Methods of development

Items for the DOCS were initially written by Jonathan Abramowitz and Brett Deacon and sent to a larger group of experts on OCD and scale development, as well as patients with OCD for feedback regarding the clarity, reading level, and relevance of the items. Following the incorporation of their input, the final product was a self-report instrument consisting of 20 items; five items for each of the four symptom dimensions as described above: (a) contamination, (b) responsibility for harm, injury, or bad luck, (c) unacceptable obsessional thoughts, and (d) symmetry, completeness, and exactness. Hoarding was excluded for the reasons mentioned above.

Within each symptom dimension, five items assess the following parameters of severity over the past month: (a) time occupied by obsessions and compulsions, (b) avoidance behavior, (c) associated distress, (d) functional interference, and (e) difficulty disregarding the obsessions and refraining from the compulsions. Each item is rated on a scale ranging from 0 (no symptom) to 4 (extreme symptoms).

To accommodate the heterogeneity of OCD symptoms, the instructions for each set of five dimension-specific items include a brief description and several broad examples of the types of obsessions and compulsions observed in that dimension. The examples cover the range of symptoms observed within each dimension. Thus, the DOCS assesses the severity of the patient’s own symptoms, rather than pre-defined symptoms as in most self-report OCD scales.
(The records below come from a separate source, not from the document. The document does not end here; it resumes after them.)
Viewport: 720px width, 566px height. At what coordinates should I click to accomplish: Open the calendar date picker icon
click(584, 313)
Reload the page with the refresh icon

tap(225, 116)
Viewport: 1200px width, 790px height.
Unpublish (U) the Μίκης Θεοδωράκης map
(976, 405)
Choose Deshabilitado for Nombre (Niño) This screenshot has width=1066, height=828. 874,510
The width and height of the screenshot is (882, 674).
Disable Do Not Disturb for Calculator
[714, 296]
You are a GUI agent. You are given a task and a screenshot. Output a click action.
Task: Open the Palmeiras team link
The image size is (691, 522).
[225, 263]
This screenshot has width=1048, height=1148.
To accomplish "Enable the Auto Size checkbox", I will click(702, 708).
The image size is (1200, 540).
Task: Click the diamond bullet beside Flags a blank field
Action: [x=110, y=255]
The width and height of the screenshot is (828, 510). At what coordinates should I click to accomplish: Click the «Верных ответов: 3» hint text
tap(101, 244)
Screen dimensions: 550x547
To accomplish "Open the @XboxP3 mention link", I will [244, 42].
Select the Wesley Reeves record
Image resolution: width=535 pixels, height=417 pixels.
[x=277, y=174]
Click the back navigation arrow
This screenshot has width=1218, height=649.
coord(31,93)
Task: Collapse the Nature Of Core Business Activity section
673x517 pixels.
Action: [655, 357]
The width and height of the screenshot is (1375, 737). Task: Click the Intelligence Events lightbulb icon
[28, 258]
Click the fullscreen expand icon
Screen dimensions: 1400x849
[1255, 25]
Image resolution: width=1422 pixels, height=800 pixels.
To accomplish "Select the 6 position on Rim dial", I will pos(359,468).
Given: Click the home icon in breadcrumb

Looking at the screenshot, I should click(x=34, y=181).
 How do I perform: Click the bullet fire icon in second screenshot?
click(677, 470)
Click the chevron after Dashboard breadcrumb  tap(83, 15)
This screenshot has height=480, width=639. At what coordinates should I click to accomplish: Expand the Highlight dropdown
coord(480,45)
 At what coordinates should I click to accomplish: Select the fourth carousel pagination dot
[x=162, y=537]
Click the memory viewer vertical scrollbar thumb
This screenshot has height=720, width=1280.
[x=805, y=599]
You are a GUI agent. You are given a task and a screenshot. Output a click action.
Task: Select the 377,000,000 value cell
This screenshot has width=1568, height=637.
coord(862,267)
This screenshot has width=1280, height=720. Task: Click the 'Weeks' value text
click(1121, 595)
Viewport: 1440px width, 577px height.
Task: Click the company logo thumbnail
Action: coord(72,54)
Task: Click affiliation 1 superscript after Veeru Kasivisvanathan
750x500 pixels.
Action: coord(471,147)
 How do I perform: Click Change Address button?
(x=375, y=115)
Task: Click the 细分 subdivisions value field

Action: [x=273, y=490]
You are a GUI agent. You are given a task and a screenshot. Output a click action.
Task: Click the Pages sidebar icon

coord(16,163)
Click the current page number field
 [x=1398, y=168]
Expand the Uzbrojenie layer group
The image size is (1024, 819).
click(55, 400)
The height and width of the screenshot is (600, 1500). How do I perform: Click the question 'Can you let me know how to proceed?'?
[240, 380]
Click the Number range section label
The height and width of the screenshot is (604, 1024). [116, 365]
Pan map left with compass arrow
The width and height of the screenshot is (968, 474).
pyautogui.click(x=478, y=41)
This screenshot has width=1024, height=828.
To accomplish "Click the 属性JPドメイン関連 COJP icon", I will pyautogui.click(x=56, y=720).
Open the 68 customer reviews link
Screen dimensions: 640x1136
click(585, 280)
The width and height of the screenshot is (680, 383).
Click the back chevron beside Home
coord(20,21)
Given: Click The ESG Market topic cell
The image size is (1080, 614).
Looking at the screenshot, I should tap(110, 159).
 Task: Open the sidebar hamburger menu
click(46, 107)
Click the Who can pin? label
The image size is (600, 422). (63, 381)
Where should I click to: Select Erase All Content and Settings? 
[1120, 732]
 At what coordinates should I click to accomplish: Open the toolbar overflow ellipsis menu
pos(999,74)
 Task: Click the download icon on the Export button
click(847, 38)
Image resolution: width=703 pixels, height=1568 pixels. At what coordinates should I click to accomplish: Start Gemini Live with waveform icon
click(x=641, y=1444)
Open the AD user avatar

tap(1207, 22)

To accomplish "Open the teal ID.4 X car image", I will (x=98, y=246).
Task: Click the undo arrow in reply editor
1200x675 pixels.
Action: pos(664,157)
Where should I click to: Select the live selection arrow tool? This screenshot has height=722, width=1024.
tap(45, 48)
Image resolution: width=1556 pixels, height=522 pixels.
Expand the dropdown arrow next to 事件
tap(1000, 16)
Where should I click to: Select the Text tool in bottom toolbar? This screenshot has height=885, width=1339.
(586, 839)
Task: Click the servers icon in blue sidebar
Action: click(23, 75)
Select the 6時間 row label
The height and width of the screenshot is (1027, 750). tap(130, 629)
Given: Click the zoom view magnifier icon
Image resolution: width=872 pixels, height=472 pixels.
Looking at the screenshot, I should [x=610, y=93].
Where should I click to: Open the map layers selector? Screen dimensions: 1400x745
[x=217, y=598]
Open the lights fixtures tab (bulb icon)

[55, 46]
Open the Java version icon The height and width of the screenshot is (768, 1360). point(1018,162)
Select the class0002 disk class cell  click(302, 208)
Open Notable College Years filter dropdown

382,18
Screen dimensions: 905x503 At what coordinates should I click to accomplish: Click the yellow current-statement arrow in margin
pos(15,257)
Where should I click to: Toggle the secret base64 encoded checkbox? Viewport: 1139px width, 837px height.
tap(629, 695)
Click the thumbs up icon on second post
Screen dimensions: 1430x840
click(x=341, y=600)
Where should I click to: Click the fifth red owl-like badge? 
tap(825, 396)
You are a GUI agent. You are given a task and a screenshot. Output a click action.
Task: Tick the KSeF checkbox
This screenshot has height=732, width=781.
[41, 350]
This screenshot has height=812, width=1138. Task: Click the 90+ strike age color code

Finally, the DOCS items are worded based on the research-supported idea that obsessions and compulsions are actually universal experiences, occurring in clinical and nonclinical individuals on a continuum of severity. This allows the DOCS to be viable in both clinical and nonclinical populations.

An analysis of the reading level of the DOCS revealed that the DOCS is easily understandable for people aged 13–15 years and above or who read at about a 9th-grade level.